Former Anchorage Boy Blogs in NY About Vanity Fair's Palin Story

Marty Beckerman grew up in Anchorage and now lives and works in New York.  Among other things he blogs.  His short piece on The Awl  begins with comments on the Michael Joseph Gross piece in the new VF, then goes on to talk about what it's like to be from Alaska.  [Disclosure:  I knew Marty when he was a kid here in Anchorage, but haven't seen him for a long while. He had a bizarre sense of humor back then and even wrote a book in college and seems to have found someone to pay him to keep writing. The bio says he's written two more books and he's the online features editor at Esquire.]
The new Vanity Fair Sarah Palin profile is enthralling: rage-fueled breakdowns, domestic violence (is there a battered spouse center for First Dudes?) and Madoff-worthy financial manipulation. Equally fascinating is the climate of fear and confusion that Michael Joseph Gross discovered in Wasilla, where townspeople are terrified of discussing their former mayor/governor, and deeply uncomfortable with the world-famous media creation that she has become. "To appreciate how alien Palin has become in Wasilla, how inscrutable to her own people, you have to wrap your mind around the fact that Sarah Palin is more famous than any other Alaskan, ever," Gross writes. "It still does not quite seem real to most Alaskans that there are all these thousands of people in the Lower 48 turning out for … Sarah."
Echoing the fear theme, someone mentioned that Joe McGuiness said that he was surprised at the level of Palinphobia in Wasilla.  Fear seems to be a characteristic of the Republican party in Alaska.  Someone else mentioned good friends who wouldn't contribute to non-partisan candidates because the party would punish them for straying from the fold. 
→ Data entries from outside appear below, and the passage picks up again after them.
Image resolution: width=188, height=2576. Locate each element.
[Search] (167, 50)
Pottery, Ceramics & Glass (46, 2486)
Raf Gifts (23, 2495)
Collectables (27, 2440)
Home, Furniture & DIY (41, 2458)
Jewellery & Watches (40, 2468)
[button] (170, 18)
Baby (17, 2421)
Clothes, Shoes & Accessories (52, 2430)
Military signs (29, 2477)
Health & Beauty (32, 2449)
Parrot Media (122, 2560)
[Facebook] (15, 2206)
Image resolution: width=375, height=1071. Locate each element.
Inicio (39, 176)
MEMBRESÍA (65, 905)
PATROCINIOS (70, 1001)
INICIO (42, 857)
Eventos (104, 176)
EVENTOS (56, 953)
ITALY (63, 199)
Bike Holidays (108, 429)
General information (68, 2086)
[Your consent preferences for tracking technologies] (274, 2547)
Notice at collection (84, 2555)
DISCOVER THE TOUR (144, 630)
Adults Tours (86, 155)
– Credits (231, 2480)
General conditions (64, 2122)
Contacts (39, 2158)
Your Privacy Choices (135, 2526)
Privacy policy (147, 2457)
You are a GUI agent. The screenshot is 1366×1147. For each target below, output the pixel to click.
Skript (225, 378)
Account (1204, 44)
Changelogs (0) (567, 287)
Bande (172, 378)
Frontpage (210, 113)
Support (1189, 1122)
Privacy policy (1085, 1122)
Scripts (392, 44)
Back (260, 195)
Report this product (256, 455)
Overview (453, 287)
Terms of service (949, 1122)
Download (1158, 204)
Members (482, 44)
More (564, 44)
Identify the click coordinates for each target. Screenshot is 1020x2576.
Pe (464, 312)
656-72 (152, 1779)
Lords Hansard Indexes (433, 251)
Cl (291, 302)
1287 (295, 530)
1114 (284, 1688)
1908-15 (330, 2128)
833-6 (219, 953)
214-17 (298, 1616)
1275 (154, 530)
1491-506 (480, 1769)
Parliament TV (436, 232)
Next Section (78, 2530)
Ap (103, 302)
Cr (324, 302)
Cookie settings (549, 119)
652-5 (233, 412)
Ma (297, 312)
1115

Below is a paragraph from the actual Vanity Fair article about Palin's tipping habits. 
Palin does not always treat those ordinary people well, however—it depends on who is watching. Of the many famous people who have stayed at the Hyatt in Wichita (Cher, Reba McEntire, Neil Young), Sarah Palin ranks as the all-time worst tipper: $5 for seven bags. But the bellhops had it good in Kansas, compared with the bellman at another midwestern hotel who waited up until past midnight for Palin and her entourage to check in—and then got no tip at all for 10 bags. He was stiffed again at checkout time. The same went for the maids who cleaned Palin’s rooms in both places—no tip whatsoever. The only time I heard of Palin giving a generous tip was in St. Joseph, Michigan, after the owner of Kilwin’s chocolate shop, on State Street, sent a CARE package to Palin’s suite, and Palin walked to the store to say thank you. She also wanted to buy more boxes of candy to take home. When the owner would not accept her money, Palin, encircled by the crowd that had jammed the store to get a glimpse of her, pressed a hundred-dollar bill into the woman’s hand, saying, “This is for the staff.” That Ben Franklin was the talk of State Street the whole rest of the day. 

The whole VF article is here.

1 comment:

  1. Bad tippers are really the lowest of the low to me, I don't need to know anything else about a person, especially a person with lots of money.